J. Maxwell Legg (income@ihug.co.nz)
Sat, 05 Sep 1998 18:26:29 +1200

Hara Ra wrote:

> Bryan Moss wrote:
>
> >In the second example A and B's communication is
> >filtered (or moderated) to become a useful part of
> >the neural net. In the first example the two would
> >have to come to some sort of agreement. In the
> >second example the decision making process happens
> >in the neural net, which is a product of A and B's
> >interaction. With a larger network of people,
> >communication between the two would join a neural
> >net built from the interactions between millions
> >of people and a far more complex decision making
> >process would take place.
> >
>
> I'm a bit cynical here - this sounds like electronic communism to me...

Eh? Russian communism was in the end exposed as a set of seven private corporations running slaves on the gold standard and headquartered in Sweden, however your cynicism is noted.

The above sort of data fusion has no central authority. This type of leveraging of the infosphere is already seen as an inevitable omnisensorial military command. The military realize by 2025 there can no longer be any centralized response.
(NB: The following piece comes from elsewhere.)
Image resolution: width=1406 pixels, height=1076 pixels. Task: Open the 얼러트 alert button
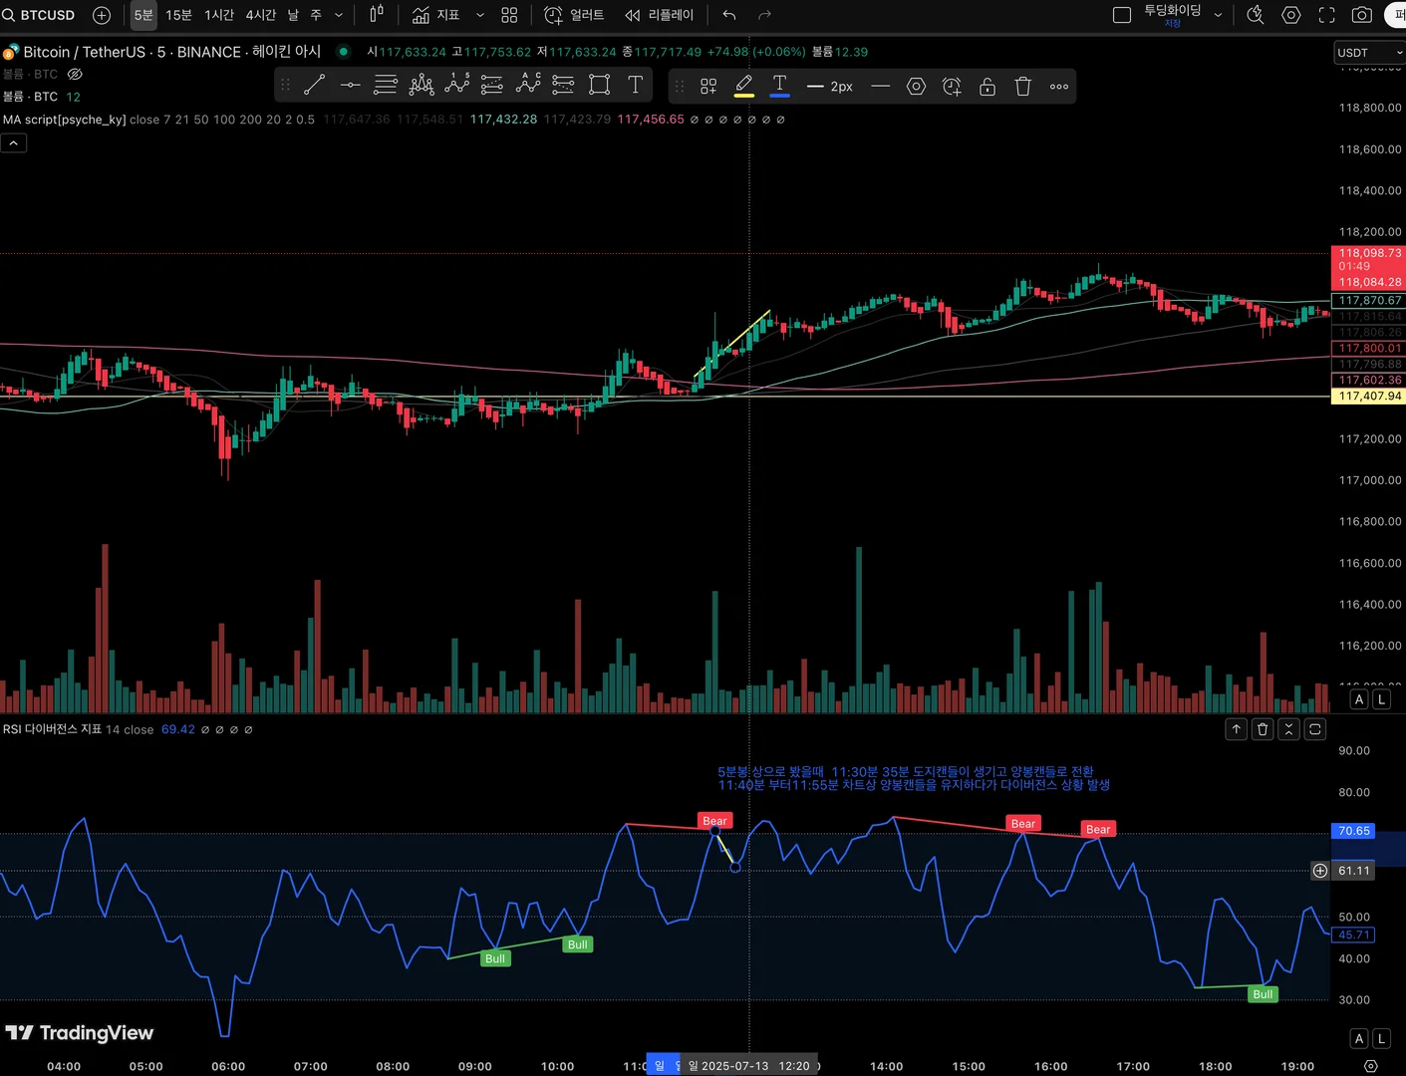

What, I say, needs to happen is for the population to structure their response via a global neural net so that it too will be absorbed and noticed by the military as the people's conscience thus neutralizing the military; - not dissipated and pissed up against the wall as currently happens to our collective electronic voice.

Over time I think such a system can be very quick to react with something like an instinctive response when something out of the blue occurs but otherwise the neural nets will stabilize not become a demarchy.